Durante la cena di gala, allietata anche dagli intermezzi musicali di Nina Zilli e del gruppo norvegese Kings of Convenience, è stato anche possibile partecipare a una pesca di beneficenza per aggiudicarsi i premi messi in palio da più di 100 marchi, dalla moda all'alimentare, uniti nel sostegno a Oxfam.
Il risultato della serata è stato ottimo anche in termini di raccolta: grazie alle sottoscrizioni, alle quote dei partecipanti al sostegno dei partner quali Lavazza e Fidenza Village e di aziende come il canale di shopping televisivo QVC, Oxfam ha raccolto 340.000 euro in un'unica sera: grazie a questi fondi l'ONG aiuterà 50.000 contadine in tutto il mondo.

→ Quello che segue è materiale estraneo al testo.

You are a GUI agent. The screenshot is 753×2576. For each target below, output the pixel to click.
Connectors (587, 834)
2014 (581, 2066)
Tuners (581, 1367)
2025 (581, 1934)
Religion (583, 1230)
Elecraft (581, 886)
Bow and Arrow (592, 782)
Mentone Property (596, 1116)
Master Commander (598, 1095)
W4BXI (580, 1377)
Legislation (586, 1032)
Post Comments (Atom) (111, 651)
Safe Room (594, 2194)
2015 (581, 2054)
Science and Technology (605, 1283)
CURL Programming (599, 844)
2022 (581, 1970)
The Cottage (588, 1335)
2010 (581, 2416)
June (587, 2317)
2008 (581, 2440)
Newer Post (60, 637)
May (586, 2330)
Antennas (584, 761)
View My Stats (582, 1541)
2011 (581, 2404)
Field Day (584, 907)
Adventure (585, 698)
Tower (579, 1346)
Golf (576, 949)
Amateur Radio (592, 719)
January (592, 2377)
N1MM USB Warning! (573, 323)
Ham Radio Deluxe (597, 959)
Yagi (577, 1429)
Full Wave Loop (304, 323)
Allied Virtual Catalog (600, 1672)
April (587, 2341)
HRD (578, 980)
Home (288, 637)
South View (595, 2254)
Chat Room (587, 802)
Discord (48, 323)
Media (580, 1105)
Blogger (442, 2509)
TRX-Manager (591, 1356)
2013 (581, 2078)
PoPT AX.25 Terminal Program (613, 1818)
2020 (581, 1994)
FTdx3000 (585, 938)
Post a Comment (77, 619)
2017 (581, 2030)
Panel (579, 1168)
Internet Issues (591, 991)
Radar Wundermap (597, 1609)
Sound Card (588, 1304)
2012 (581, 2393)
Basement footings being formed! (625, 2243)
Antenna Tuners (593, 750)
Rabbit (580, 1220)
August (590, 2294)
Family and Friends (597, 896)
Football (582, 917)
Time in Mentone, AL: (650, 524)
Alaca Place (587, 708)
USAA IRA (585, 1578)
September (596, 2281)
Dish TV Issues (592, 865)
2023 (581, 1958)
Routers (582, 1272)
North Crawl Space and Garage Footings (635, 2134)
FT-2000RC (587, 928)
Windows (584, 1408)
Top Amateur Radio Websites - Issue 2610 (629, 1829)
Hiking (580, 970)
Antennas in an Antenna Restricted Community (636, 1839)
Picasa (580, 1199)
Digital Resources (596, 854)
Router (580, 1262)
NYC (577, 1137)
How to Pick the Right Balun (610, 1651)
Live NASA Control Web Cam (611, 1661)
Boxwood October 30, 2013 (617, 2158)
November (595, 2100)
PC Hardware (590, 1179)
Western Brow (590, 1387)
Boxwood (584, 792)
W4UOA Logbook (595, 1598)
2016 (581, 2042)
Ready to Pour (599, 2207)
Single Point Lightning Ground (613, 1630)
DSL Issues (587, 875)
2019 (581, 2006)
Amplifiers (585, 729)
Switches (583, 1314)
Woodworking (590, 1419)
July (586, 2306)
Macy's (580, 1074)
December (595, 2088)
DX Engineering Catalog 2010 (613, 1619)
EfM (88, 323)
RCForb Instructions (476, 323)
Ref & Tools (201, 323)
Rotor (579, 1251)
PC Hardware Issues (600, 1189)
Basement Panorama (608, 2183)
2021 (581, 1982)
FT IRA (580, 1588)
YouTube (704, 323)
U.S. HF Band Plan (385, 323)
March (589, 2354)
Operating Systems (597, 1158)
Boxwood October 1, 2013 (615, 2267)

"Sosteniamo questo tema" spiega il direttore generale di Oxfam Italia, Roberto Barbieri "perché vogliamo dare un grande contributo alla lotta alla fame nel mondo: vogliamo fungere da stimolo e da sfida, sia con i Governi che con il mondo delle aziende e delle multinazionali, affinché tutti facciano la propria parte, sia nel sostegno ai Paesi in via di sviluppo, sia nella lotta ai cambiamenti climatici, perché questi ultimi sono il principale ostacolo al raggiungimento dell'obiettivo "Fame Zero" entro il 2030.

Durante la serata benefica, condotta da Eva Riccobono, Sabrina Donadel e Paolo Ruffini, gli attori Margherita Buy, Fabrizio Gifuni e Giovanna Mezzogiorno hanno commosso il numerosissimo parterre di partecipanti con le loro appassionate letture dedicate alle storie vere di tre migranti dal Sud Sudan, dall'Albania e dalla Siria.

"Noi donne occidentali" spiega Margherita Buy "possiamo fare molto per le donne che vivono nei Paesi in via di sviluppo, o che fuggono da situazioni di guerra e di sfruttamento. Dobbiamo riscoprire in maniera profonda il valore della solidarietà, e prendere consapevolezza della nostra forza: l'avanzata femminile è una realtà, in tutti i campi, e noi non dobbiamo mai stancarci di testimoniarla".